**Exercise objective:** Report each line of the records below that uses the word "agent".

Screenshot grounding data
▶
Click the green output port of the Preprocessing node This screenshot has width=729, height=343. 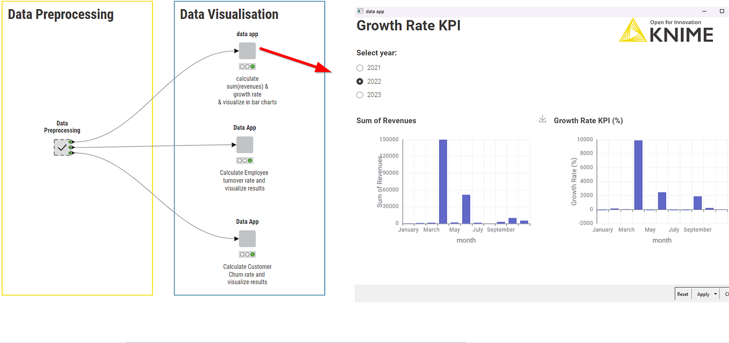click(71, 147)
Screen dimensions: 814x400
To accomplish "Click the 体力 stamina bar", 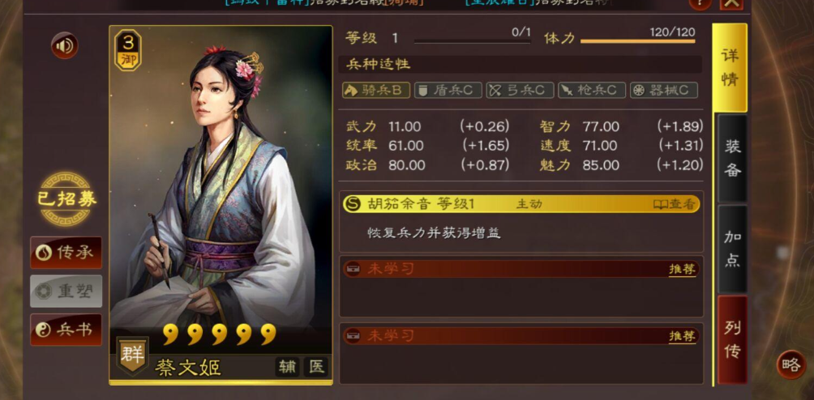I will pyautogui.click(x=637, y=41).
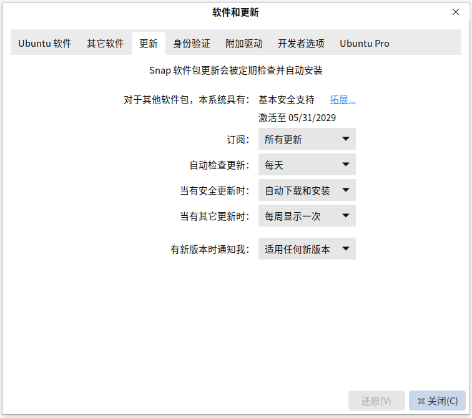Click the arrow icon beside 适用任何新版本
Viewport: 472px width, 418px height.
(x=346, y=249)
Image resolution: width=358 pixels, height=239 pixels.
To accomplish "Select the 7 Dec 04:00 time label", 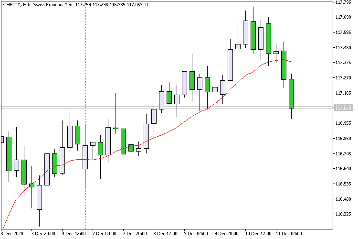I will 105,234.
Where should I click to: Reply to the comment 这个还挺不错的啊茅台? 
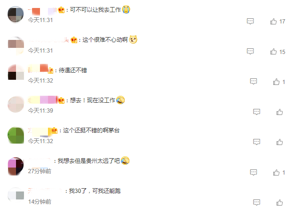point(257,142)
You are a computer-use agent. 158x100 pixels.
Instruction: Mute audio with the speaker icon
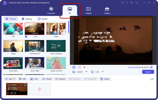[x=151, y=67]
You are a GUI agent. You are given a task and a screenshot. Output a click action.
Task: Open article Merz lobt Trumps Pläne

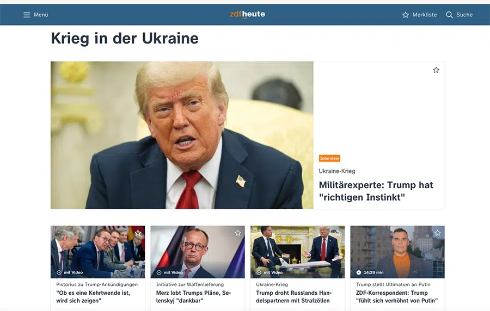[x=193, y=297]
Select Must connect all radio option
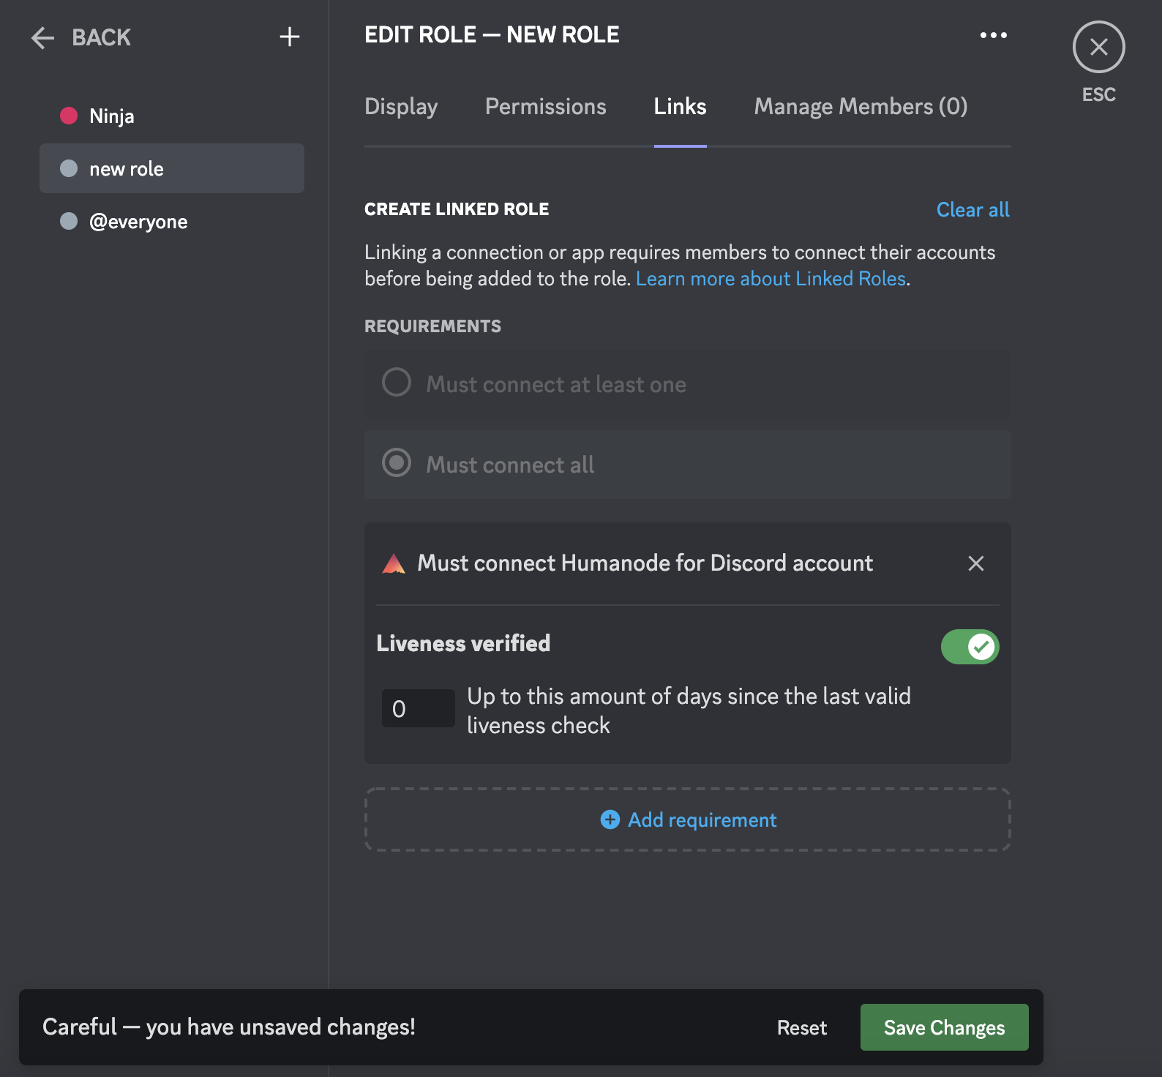The image size is (1162, 1077). [x=397, y=463]
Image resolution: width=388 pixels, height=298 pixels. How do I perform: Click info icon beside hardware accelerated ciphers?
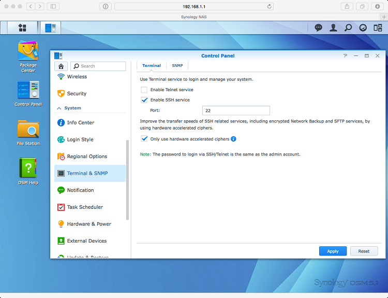233,139
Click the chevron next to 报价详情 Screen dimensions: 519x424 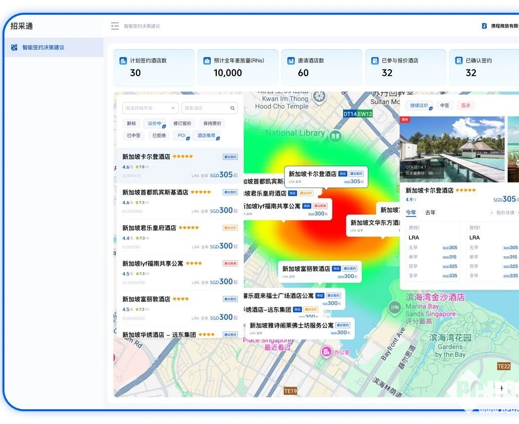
◀
**Exercise solution:**
You are a computer-use agent. 158x100 pixels.
You are a GUI agent. You are given a task and a screenshot. Output a click action.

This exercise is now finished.